Regulatory status is a useful filter when comparing firms. In the United States a credit rating agency that is a registered NRSRO has met SEC requirements that an unregistered one has not, and a consumer reporting agency is bound by Regulation V. In the United Kingdom and the European Union, authorisation by the Financial Conduct Authority or supervision by the European Securities and Markets Authority signals that a benchmark administrator or rating agency operates inside a defined regime. These markers do not rank quality, but they tell a user which rules a provider must follow, which is often the first thing a procurement or compliance review needs to establish. A registered status also brings examination and reporting obligations that an unregulated competitor avoids, which can matter for institutions that must justify their data sources to their own supervisors.
Coverage and data lineage are the next questions. Two providers in the same segment can differ sharply in which markets, instruments, or borrowers they capture, and in where their raw data comes from. A credit file is only as complete as the lenders that report into it. A price feed is only as representative as the venues it consolidates. A reference data set is only as current as its update cycle. Buyers usually test these properties against their own portfolio before committing, and a curated financial Information Services business directory shortens the search by gathering candidates that can then be evaluated on coverage. A web directory that lists financial Information Services companies is a starting point for that shortlist, not a substitute for the testing and due diligence that any serious data purchase still requires.
Cost and licensing deserve attention because data is sold on terms that can matter as much as the data itself. Market data carries usage fees that vary with how the data is displayed, redistributed, or fed into automated systems, and exchanges audit subscribers for compliance. Credit and rating data may be priced per query, per seat, or by enterprise licence. Reference data and disclosure filings from official bodies are often free at the point of use, since they exist to serve a public function, which is a meaningful distinction when budgeting a project.

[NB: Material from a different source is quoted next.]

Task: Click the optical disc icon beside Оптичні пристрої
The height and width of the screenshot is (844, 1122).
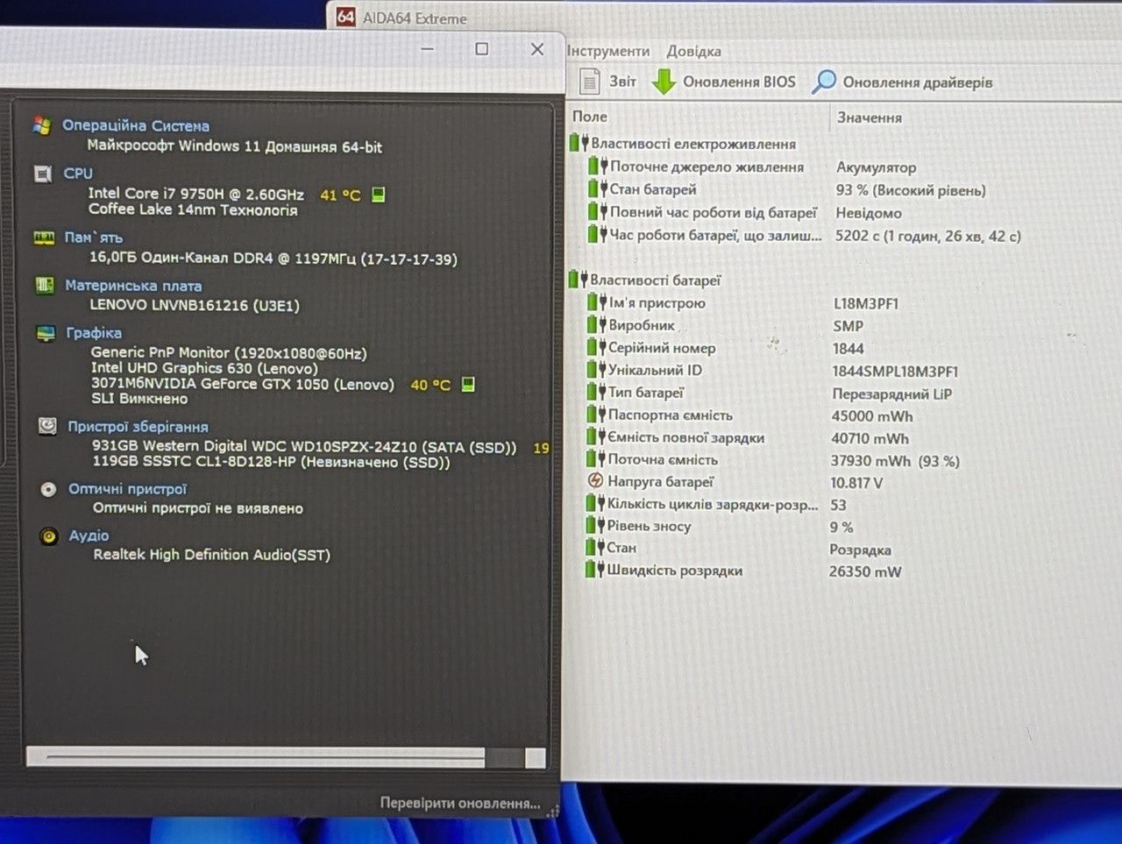Action: [x=49, y=489]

Reading the licence terms closely is part of choosing a provider, and the gap between a free public source and a commercial feed of similar content is frequently wider than the gap in the underlying data.

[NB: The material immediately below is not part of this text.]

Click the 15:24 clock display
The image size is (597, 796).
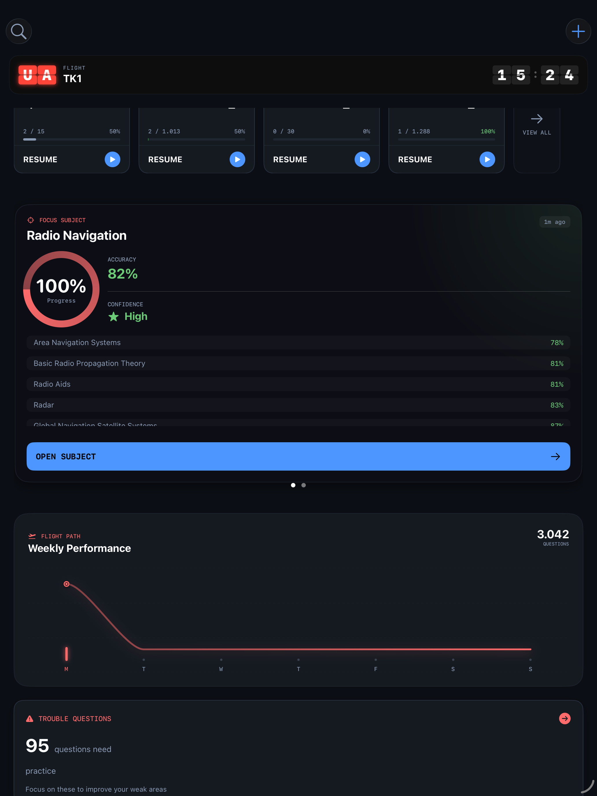[535, 75]
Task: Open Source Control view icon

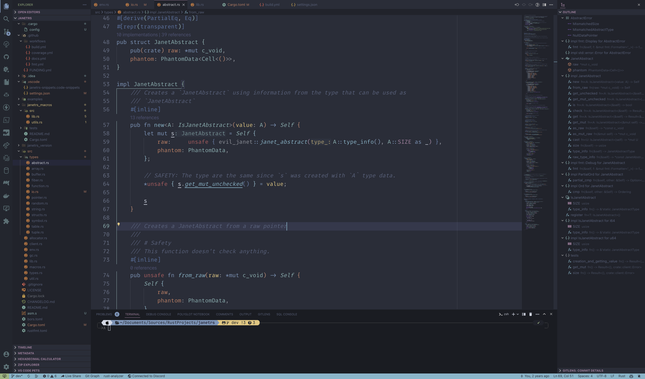Action: 6,32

This page brings together listings and resources that bear directly on financial information services so that the segments described above can be browsed in one place. The aim is to help users locate credit reference agencies, rating agencies, market data vendors, benchmark administrators, disclosure systems, and reference data providers without having to know in advance which company belongs to which division. Where a single firm spans several segments, as the largest do, the listing reflects that. Used alongside the official sources cited here, a financial Information Services business directory gives both a map of the field and a route to the primary rules that govern it, so a reader can move from a shortlist to the regulator or statute that sets the standard a provider must meet.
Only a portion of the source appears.